- **INSTRUCTIONS TO FOLLOW**: Whenever the word "computer" turns up in a line below, that line should be copied.

Saved data entries
#####

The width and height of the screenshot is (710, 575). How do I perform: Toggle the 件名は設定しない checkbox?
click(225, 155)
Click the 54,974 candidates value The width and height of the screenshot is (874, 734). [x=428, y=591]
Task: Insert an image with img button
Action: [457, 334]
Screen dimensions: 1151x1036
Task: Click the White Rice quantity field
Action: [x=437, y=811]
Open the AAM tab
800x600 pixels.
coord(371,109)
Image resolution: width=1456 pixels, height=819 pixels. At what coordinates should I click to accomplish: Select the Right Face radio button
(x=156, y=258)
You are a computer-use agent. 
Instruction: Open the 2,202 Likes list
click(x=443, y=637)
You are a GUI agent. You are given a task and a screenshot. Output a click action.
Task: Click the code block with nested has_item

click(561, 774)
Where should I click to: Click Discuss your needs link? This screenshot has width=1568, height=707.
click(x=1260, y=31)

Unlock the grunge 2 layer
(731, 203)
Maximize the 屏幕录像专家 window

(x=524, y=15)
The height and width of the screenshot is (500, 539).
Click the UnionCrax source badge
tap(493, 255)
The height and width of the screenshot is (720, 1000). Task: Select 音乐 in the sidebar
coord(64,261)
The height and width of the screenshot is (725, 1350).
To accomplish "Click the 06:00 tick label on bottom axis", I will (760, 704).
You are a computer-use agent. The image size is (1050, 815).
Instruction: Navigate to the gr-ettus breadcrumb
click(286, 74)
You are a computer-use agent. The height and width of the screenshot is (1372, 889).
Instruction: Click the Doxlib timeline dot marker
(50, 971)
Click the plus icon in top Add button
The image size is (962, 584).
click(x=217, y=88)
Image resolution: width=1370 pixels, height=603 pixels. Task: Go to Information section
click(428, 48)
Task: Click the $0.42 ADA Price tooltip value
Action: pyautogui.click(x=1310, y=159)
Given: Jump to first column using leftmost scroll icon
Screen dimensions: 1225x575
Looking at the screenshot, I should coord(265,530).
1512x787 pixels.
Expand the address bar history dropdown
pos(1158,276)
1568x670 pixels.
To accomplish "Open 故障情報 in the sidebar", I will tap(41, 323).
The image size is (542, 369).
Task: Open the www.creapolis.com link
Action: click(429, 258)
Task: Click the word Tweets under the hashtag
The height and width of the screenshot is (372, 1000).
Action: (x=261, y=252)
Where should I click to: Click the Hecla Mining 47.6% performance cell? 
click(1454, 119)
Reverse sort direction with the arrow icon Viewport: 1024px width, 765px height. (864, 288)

#####

- **TASK RESPONSE**:
You are a computer-use agent. 
You are a computer-use agent. The image size is (1050, 815).
You are a computer-use agent. The height and width of the screenshot is (1372, 889).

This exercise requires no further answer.